_What you will do_
Copy exactly, and only, the lines from the line containing "This screenshot has width=1232, height=963." through the last line of the records below, both included.

_Extracted records_

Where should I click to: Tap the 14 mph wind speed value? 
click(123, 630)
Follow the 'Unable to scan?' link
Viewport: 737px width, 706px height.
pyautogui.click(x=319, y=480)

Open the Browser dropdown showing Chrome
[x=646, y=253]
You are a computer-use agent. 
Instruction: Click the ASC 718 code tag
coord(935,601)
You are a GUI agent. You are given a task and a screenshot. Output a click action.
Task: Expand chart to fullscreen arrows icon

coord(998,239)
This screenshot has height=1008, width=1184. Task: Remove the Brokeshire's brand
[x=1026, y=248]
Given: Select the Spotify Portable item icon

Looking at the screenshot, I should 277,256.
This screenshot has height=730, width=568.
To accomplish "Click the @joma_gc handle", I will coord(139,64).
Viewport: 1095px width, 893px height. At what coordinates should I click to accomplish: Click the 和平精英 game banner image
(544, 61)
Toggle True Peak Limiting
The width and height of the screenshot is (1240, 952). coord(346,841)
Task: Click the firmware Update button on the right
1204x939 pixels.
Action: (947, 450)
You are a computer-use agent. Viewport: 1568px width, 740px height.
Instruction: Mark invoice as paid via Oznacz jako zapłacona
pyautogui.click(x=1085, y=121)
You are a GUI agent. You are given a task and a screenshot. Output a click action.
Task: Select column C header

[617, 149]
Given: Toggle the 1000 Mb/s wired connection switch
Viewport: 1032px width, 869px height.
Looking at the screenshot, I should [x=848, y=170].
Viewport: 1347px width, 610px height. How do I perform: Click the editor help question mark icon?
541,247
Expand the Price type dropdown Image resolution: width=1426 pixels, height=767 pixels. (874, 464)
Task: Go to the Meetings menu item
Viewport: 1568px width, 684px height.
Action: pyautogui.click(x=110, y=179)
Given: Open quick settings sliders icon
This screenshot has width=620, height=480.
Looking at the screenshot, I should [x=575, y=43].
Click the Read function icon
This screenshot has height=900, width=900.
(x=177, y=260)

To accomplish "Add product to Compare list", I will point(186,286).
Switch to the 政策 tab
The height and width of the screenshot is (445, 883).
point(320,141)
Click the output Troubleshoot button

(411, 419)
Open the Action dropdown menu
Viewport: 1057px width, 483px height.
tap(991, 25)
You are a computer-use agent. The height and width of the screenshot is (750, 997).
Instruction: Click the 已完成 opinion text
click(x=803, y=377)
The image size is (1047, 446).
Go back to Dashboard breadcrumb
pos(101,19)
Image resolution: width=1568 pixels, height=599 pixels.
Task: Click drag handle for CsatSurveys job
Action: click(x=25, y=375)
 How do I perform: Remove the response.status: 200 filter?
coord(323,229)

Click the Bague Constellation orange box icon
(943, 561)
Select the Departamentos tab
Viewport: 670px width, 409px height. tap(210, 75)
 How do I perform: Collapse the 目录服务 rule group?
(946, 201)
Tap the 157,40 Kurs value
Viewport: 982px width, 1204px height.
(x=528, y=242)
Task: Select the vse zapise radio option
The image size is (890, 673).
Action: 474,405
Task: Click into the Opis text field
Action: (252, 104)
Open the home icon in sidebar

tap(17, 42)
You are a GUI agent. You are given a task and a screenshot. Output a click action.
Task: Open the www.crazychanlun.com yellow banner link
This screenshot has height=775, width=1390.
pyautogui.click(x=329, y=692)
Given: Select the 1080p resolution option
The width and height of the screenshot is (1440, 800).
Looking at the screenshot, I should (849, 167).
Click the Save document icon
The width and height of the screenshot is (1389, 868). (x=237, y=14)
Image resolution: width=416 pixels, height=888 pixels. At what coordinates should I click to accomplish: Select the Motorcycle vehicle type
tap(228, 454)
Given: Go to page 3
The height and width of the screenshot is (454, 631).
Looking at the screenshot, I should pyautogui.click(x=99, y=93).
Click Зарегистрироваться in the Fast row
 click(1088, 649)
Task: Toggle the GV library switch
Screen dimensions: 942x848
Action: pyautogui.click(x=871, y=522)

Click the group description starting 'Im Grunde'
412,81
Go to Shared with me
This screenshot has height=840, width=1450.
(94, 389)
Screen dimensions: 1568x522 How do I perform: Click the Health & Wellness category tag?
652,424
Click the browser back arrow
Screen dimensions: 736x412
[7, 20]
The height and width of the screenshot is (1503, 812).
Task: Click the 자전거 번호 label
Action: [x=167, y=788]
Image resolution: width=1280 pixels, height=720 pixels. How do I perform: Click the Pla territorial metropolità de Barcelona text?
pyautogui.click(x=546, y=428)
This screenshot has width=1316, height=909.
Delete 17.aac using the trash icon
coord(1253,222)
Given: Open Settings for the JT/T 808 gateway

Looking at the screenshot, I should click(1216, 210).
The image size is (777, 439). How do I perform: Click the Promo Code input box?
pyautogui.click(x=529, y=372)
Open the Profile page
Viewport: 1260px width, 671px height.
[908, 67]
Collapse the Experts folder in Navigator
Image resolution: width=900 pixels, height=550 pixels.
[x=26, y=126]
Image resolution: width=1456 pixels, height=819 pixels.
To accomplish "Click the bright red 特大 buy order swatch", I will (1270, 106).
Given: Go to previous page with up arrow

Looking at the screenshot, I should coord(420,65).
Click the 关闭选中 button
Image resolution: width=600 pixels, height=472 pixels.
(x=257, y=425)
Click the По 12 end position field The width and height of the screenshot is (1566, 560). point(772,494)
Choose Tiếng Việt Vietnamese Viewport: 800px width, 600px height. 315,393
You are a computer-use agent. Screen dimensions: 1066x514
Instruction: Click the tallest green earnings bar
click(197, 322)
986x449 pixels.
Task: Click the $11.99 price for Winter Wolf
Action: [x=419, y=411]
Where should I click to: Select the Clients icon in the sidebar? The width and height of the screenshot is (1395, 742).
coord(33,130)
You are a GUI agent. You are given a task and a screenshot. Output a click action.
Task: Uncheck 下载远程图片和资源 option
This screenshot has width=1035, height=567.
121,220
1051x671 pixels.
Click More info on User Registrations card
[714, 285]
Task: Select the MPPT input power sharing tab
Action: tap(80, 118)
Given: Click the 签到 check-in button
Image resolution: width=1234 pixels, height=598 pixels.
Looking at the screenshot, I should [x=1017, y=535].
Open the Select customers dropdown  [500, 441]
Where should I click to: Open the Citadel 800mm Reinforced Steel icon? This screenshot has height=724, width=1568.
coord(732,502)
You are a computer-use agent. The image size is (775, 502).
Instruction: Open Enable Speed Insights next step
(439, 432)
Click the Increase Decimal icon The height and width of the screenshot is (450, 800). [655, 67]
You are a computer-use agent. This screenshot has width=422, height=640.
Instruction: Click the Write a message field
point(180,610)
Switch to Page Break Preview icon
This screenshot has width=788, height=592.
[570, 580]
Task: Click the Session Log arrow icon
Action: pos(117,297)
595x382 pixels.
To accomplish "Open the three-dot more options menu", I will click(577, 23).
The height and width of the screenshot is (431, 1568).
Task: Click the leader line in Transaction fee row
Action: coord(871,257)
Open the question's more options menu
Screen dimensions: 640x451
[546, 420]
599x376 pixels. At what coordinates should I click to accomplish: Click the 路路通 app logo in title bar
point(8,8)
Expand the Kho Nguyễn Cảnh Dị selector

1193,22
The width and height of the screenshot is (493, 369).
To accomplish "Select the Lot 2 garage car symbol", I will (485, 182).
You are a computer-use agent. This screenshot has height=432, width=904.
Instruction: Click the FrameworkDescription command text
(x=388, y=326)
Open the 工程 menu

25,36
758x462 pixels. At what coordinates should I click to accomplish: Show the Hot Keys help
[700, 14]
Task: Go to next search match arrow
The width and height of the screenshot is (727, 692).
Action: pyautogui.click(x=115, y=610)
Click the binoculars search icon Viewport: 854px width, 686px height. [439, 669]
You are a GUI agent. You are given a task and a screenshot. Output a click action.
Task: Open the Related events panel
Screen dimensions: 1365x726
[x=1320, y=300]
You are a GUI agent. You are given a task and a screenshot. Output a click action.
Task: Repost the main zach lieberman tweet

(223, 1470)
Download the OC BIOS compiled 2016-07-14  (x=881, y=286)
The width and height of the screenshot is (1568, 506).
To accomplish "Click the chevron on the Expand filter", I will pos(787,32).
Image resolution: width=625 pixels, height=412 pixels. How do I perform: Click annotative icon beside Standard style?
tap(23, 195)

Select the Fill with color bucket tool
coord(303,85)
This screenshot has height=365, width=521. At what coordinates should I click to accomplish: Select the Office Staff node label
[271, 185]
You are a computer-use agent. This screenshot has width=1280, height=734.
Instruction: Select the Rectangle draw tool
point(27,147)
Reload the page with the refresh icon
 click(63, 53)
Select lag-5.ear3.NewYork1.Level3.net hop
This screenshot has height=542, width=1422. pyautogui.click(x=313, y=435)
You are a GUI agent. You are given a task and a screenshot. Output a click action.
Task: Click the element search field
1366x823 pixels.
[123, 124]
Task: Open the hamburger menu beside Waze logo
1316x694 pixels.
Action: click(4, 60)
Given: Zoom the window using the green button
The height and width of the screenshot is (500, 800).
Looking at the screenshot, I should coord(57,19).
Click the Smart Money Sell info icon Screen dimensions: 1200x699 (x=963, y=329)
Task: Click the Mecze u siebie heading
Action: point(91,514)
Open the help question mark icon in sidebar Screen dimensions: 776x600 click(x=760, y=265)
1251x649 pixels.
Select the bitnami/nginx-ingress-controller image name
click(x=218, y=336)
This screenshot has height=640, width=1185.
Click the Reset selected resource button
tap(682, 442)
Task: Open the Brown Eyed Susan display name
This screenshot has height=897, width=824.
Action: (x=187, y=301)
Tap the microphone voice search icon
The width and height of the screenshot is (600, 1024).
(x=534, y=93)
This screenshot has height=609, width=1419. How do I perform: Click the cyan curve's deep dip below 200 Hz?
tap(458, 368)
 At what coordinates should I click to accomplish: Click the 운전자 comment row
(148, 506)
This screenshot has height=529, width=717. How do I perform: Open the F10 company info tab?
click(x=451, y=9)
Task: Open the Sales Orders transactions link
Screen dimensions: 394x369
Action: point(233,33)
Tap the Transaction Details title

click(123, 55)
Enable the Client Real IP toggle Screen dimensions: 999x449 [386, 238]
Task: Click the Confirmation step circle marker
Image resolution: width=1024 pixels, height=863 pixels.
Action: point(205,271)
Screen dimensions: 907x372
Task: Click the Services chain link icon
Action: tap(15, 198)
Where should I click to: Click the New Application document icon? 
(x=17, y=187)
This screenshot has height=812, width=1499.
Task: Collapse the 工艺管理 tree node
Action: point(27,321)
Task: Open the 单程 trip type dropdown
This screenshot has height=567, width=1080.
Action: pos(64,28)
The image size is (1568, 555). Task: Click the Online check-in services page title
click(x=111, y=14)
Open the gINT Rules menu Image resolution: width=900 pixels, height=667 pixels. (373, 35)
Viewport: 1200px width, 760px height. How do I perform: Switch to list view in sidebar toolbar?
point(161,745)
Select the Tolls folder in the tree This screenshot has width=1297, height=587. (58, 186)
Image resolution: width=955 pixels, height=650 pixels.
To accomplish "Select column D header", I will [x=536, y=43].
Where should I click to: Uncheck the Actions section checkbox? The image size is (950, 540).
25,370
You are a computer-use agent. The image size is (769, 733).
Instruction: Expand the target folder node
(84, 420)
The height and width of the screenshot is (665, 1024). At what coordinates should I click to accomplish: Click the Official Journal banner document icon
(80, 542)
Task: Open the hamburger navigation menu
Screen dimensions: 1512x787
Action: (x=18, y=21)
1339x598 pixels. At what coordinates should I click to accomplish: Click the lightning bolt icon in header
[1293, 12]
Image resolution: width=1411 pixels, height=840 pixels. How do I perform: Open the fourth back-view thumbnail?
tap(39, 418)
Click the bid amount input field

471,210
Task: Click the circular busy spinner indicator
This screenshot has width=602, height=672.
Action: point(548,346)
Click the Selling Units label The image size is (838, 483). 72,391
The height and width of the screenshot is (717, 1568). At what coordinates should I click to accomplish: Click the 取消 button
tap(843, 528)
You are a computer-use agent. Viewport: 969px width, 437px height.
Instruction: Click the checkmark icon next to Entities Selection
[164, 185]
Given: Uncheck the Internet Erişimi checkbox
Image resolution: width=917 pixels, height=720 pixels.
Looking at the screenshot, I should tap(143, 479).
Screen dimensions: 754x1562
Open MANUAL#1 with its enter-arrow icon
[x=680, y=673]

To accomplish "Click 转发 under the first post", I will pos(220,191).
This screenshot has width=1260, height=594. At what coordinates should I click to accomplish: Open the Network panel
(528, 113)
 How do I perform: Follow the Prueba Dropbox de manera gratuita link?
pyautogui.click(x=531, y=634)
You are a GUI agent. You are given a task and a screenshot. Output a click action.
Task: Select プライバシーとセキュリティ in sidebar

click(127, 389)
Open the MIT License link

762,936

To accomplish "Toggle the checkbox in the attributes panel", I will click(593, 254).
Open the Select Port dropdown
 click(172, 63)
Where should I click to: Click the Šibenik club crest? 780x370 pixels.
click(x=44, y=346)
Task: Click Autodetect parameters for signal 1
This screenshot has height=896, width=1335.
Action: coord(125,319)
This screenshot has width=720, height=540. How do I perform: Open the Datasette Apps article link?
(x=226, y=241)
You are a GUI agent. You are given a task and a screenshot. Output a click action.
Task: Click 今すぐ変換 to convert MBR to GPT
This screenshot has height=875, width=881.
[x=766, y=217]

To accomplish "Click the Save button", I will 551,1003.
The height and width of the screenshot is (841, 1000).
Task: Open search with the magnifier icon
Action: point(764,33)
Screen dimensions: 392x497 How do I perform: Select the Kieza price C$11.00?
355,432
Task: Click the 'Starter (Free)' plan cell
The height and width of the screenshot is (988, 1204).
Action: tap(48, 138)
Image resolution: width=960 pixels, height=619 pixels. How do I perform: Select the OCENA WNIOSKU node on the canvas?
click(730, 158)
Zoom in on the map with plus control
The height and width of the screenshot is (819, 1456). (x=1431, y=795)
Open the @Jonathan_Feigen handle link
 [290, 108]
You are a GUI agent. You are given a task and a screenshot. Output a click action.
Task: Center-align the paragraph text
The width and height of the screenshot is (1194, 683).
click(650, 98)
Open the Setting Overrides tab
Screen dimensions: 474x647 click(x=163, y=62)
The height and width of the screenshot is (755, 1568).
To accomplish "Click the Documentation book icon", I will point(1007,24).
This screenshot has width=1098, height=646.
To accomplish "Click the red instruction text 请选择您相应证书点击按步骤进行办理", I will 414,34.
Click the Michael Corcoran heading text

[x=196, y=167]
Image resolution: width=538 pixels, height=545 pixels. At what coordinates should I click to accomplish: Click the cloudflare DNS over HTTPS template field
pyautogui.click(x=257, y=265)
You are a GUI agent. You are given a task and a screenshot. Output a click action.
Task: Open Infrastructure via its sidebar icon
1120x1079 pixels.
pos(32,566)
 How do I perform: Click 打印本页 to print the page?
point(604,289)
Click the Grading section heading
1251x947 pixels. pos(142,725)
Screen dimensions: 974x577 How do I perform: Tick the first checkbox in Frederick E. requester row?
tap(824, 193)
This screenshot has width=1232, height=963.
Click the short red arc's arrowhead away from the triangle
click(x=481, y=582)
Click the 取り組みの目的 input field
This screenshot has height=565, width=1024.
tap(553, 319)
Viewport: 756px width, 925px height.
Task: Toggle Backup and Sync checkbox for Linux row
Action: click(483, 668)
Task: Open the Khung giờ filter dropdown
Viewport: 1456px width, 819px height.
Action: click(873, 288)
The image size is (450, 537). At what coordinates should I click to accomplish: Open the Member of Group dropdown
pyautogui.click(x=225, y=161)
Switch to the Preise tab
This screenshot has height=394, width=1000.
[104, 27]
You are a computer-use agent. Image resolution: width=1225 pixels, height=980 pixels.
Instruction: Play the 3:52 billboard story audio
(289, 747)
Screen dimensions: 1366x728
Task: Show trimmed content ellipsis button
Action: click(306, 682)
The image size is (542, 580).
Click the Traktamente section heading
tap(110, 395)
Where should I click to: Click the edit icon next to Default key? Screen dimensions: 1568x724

_Task output_
This screenshot has width=1232, height=963.
Click the short red arc's arrowhead away from the triangle
click(x=481, y=582)
Click the 取り組みの目的 input field
This screenshot has height=565, width=1024.
tap(553, 319)
Viewport: 756px width, 925px height.
Task: Toggle Backup and Sync checkbox for Linux row
Action: click(483, 668)
Task: Open the Khung giờ filter dropdown
Viewport: 1456px width, 819px height.
Action: click(873, 288)
The image size is (450, 537). At what coordinates should I click to accomplish: Open the Member of Group dropdown
pyautogui.click(x=225, y=161)
Switch to the Preise tab
This screenshot has height=394, width=1000.
[104, 27]
You are a computer-use agent. Image resolution: width=1225 pixels, height=980 pixels.
Instruction: Play the 3:52 billboard story audio
(289, 747)
Screen dimensions: 1366x728
Task: Show trimmed content ellipsis button
Action: click(306, 682)
The image size is (542, 580).
Click the Traktamente section heading
tap(110, 395)
Where should I click to: Click the edit icon next to Default key? Screen dimensions: 1568x724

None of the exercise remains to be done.